Going against the grain of tech companies, EMC says it met its revenue forecasts last quarter. Still, EMC is joining the legions of corporations who are laying off workers.
EMC made both revelations in a release Wednesday after the market closed. Despite its sunny results, it added to the unemployment gloom by saying it would cut around 2,400 jobs – 7 % of its headcount – by October. The layoffs are part of a restructuring that EMC hopes will save it $350 million this year and $500 million next year. According to the release, the restructuring will “consolidate back office functions, field and campus offices; rebalance investments towards higher-growth products and markets; reduce management layers; and further reduce indirect spend on contractors, third-party services and travel.”
It will be interesting to see what impact this will have on EMC products that don’t fall into that higher-growth category.
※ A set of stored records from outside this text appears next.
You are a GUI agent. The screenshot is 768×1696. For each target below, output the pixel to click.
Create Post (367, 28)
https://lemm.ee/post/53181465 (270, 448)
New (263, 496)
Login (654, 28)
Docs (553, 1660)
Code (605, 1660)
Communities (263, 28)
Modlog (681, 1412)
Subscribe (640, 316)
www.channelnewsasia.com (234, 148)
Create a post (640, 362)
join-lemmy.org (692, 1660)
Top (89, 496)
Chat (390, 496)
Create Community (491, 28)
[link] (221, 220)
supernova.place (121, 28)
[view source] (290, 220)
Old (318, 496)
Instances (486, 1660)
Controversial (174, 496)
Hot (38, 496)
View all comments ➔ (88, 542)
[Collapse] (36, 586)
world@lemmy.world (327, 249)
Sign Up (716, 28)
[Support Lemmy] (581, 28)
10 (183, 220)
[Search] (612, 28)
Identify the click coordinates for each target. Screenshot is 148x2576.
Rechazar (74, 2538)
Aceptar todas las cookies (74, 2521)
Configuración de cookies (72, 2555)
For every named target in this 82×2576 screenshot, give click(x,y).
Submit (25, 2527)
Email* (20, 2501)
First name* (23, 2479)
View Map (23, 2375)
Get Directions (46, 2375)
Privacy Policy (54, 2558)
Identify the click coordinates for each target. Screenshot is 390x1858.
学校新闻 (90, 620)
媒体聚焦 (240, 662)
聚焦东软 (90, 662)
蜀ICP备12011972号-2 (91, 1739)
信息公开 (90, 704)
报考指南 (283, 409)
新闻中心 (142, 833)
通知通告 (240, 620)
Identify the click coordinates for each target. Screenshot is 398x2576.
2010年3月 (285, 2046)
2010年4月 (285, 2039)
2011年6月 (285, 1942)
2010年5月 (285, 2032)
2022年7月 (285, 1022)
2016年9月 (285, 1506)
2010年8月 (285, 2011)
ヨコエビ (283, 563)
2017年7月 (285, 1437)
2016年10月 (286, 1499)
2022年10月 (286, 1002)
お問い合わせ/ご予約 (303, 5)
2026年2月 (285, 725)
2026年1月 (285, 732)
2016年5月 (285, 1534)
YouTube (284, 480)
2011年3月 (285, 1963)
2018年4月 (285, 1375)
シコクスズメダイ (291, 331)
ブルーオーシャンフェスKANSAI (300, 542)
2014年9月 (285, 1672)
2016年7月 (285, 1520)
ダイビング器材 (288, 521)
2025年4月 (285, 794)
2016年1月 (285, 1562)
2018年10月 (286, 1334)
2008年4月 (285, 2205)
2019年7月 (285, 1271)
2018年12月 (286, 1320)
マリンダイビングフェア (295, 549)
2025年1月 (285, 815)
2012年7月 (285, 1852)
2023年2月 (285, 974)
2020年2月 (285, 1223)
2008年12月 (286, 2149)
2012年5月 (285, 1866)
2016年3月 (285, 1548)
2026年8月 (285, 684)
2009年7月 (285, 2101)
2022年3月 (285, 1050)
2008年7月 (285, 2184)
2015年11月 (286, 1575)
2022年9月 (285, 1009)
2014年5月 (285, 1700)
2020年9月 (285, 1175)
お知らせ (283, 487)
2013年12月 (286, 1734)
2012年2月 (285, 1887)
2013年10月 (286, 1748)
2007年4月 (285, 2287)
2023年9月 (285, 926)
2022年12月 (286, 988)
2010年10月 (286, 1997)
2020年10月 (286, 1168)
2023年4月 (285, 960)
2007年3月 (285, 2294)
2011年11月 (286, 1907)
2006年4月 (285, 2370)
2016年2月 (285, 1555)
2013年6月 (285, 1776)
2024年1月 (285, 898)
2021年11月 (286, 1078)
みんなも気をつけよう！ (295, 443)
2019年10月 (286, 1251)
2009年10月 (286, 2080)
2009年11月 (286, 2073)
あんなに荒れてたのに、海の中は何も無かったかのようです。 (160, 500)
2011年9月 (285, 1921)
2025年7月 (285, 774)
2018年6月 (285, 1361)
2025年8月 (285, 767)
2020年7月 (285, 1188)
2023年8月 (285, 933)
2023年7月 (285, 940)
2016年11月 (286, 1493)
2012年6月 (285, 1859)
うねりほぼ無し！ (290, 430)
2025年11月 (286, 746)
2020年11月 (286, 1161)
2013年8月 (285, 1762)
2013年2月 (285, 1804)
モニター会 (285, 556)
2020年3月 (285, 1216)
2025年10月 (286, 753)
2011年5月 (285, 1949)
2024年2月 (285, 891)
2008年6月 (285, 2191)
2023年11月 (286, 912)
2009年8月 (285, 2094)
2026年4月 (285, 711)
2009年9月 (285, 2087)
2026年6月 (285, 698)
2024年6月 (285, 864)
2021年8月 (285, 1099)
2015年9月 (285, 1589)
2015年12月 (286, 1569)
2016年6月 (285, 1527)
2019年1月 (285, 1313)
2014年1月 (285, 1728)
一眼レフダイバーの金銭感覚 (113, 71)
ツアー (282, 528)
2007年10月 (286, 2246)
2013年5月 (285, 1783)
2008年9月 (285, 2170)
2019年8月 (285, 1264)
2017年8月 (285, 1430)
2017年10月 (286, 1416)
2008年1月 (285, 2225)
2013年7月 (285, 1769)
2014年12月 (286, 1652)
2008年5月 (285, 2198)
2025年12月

As for the fourth quarter, EMC said it expects to report revenues of around $4 billion, which would be around an 4% increase from last year and a bit higher than financial analysts expected. It gave no details on what products performed well, but the release comes at a time when storage and overall IT sales forecasts look dim and follows announcements from LSI and Emulex that they failed to meet expectations last quarter. EMC will give more details when it officially reports its earnings Jan. 27.
In a note to clients today, financial analyst Kaushik Roy of Pacific Growth Equities wrote that he believes storage vendors Brocade and QLogic also lived up to expectations last quarter, but “we are cautious about NetApp.” Roy also wrote that EMC’s results show “that the end-demand for storage remains relatively healthy. … The storage market appears to be holding up better than other sectors of IT. Compliance and disaster recovery/business continuity remains a big driver for storage spending.”